The columnist would have saved an immense amount of effort had he just swallowed some pride and called a running buddy to show him how to use the device. The columnist is not wrong to think that runners notice him. They probably do. But the runners I know aren't watching for the purpose of belittling, embarrassing, or shaming another. They look because they care and because they want to see an encouraging face.
Unlike the columnist, I have learned to risk. When registering for my first ten-mile race, I was handed a timing chip and told that if I lost the thing I'd have to pay a huge-to-me sum to replace it (about $100 as I recall). Given the worst case alternative of paying for a replacement, the next worst case of an incorrect attachment not accurately recording my running time, or experiencing a momentary bit of embarrassment by asking another runner to show the proper way to use the thing, I swallowed my pride, held out my foot and allowed a complete stranger to invade my personal space and attach the thing. Worry-free I ran that 10-miler according to plan, smiling and waving at other runners who always returned the greeting. I was so green I didn't even know enough to wait for the awards ceremony; instead I hurried home to fix lunch for friends. And a couple weeks later I learned by e-mail that I had taken second place in my age group. Swallowing my pride was worth the engraved duffle bag I won as a prize.
As an asthmatic, I have often noticed others watch me struggle to breathe and ask me if I am okay. Even if I can't speak, I still nod and eek out a smile, grateful that they care. Their compassion keeps me running, even when I don't feel like it. Other runners' praise and comaradarie provides the gumption to push harder and faster than I'd have dared. Though I have no intention of ruining their run by going out too hard and causing an asthmatic attack, it is nonetheless comforting to know that if I do inadvertently push too hard someone will care enough to help.
One runner I know often leads the pack. Otentimes he even wins. Almost always he turns around and runs the race in reverse until he sees the last straggler cross the finish line.

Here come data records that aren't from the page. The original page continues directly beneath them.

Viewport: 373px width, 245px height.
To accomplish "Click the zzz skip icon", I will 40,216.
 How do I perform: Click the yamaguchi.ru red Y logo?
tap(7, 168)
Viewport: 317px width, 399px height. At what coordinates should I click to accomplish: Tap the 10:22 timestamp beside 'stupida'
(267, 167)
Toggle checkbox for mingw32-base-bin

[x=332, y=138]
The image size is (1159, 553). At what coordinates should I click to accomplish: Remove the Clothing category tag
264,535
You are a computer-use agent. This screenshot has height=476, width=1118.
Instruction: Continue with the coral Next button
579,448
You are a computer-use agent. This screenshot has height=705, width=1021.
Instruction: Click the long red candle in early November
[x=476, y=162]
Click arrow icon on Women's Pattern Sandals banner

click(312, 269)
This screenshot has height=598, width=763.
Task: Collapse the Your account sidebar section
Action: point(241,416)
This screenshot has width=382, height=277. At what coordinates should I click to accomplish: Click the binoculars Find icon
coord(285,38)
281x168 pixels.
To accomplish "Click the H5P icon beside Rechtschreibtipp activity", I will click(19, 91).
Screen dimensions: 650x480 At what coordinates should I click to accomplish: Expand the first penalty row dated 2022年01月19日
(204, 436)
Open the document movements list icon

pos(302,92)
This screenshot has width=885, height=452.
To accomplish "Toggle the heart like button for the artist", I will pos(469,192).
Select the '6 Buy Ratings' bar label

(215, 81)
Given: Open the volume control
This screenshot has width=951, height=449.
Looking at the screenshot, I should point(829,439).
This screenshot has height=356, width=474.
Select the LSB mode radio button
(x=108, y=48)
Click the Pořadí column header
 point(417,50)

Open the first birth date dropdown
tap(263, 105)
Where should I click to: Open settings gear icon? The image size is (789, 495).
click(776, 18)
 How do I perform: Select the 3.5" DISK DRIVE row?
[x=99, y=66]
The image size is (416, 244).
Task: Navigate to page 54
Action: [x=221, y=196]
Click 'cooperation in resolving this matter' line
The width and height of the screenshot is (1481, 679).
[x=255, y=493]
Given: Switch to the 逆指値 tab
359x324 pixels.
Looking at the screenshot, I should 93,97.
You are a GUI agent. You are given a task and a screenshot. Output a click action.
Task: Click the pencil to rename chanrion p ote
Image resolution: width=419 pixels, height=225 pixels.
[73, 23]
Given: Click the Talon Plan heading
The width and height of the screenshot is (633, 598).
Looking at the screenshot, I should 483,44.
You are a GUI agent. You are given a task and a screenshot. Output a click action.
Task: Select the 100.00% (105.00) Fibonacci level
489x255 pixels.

I have taken on the runners' attitude. When I see a struggler, I call out words of encouragement. If I see an awkward gait or stumble, I watch to see if help is needed. But, unlike the columnist, I choose gratitude for every runner who has ever noticed me for I know runners as a compassionate bunch.
And I fear the self-centered, lone-ranger columnist has unnecessarily deprived himself of the energy he could gain from the energy showered on by other runners.
And I fear the self-centered, lone-ranger columnist has unnecessarily deprived himself of the energy he could gain from the energy showered on by other runners.
1 comment:
I think I know the guy you are talking about. I never liked his column when I use to get Runners World mailed to me. I have had great experiences with the running/multi-sport community. Most everyone is very supportive and truly are "looking out" for each other.